## Problem statement
Rewrite the lines as a JSON list of strings, one string per line and blank lines omitted. Start at the line containing "Select the Application" and end with the line containing "The height and".

## Excerpted data
----
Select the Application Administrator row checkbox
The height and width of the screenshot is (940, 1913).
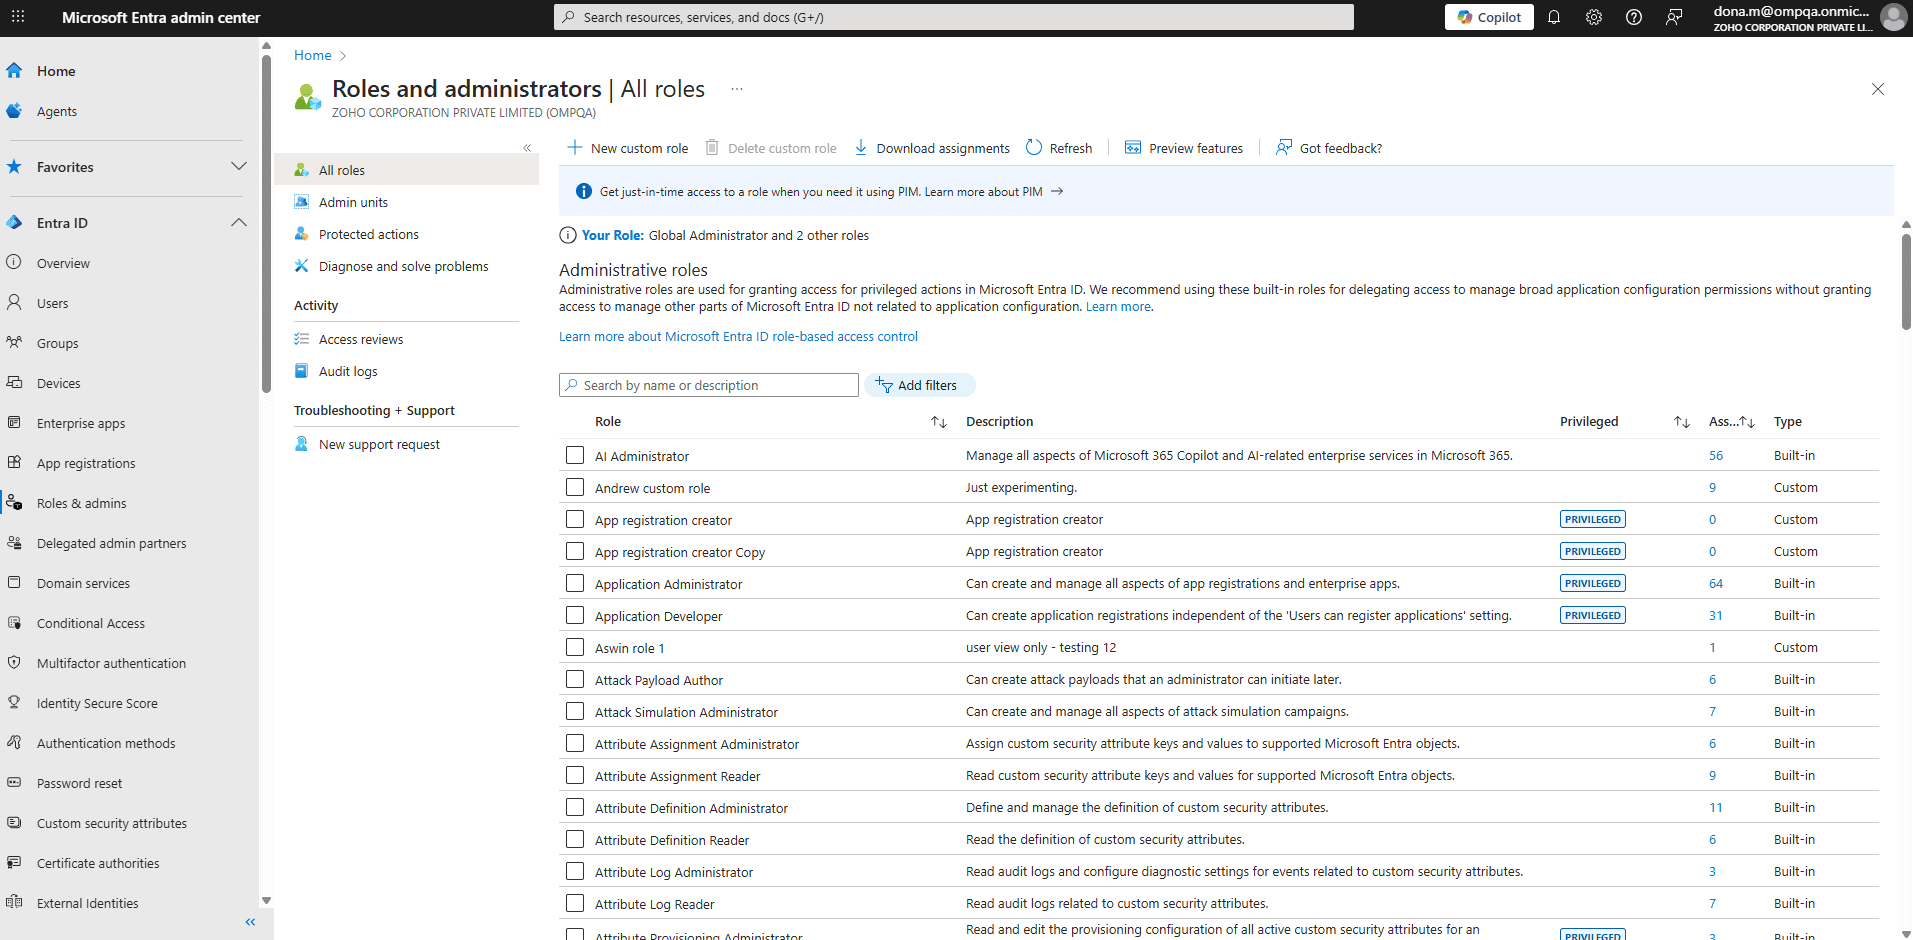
----
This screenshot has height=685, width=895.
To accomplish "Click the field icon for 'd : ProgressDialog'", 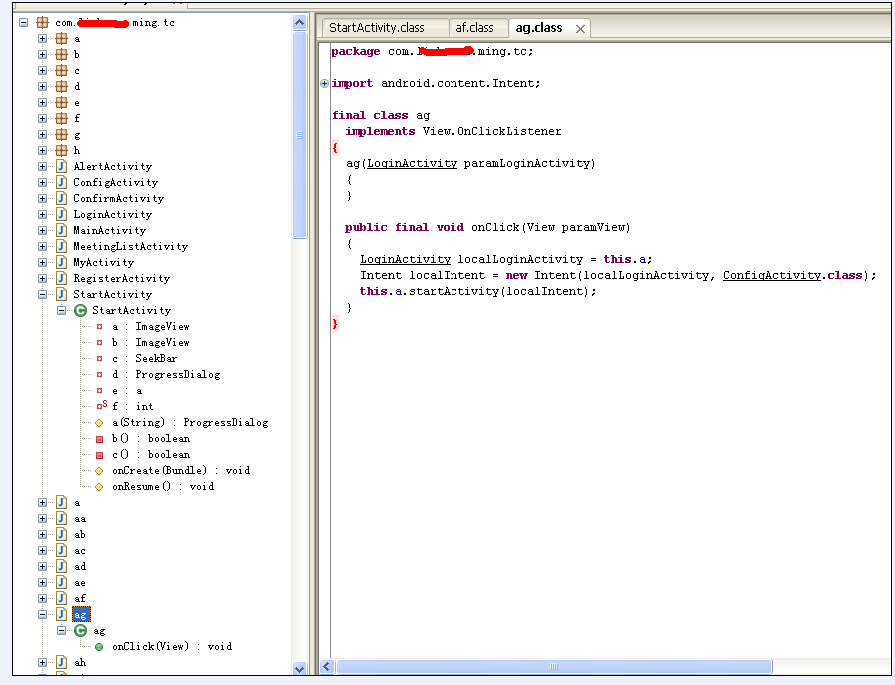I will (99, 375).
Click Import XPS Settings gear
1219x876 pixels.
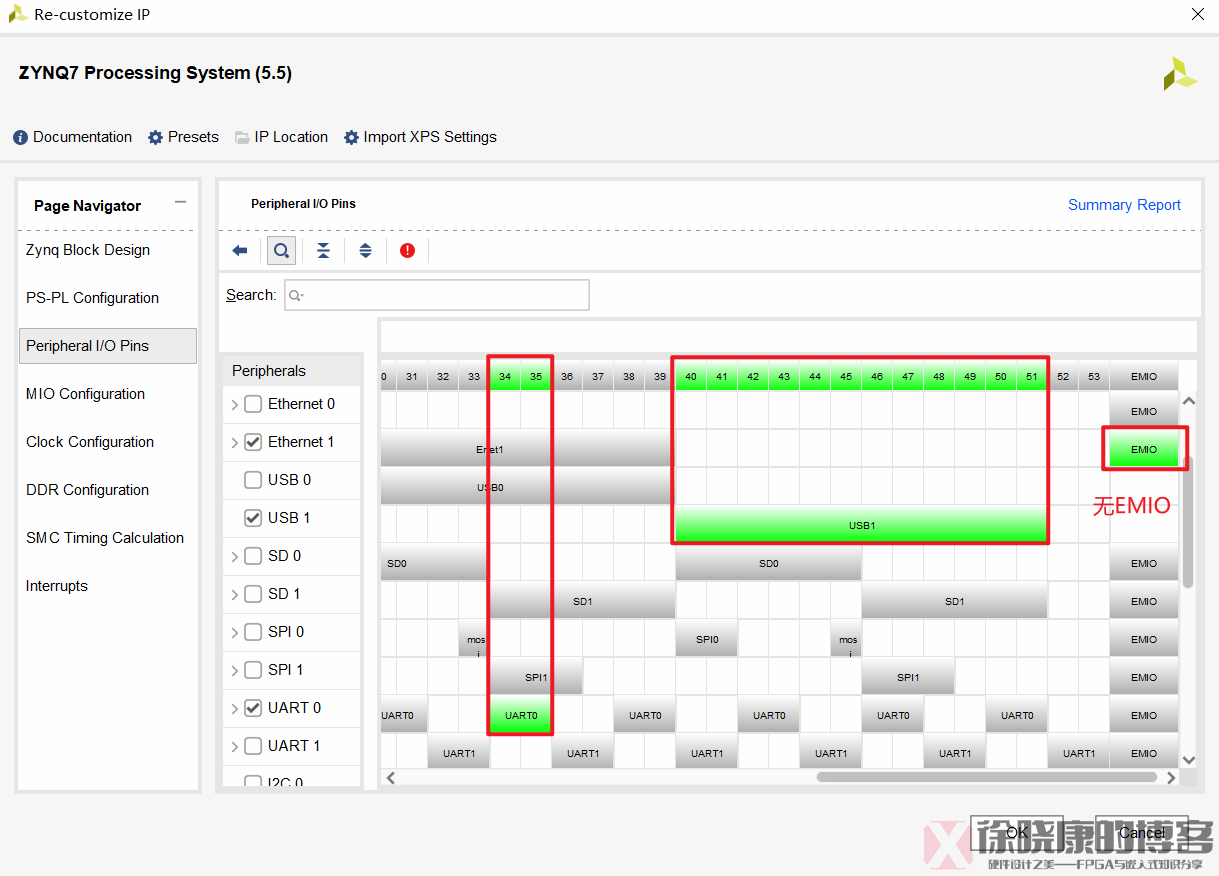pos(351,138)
----
## Result for this task
[
  "Select the Application Administrator row checkbox",
  "The height and width of the screenshot is (940, 1913)."
]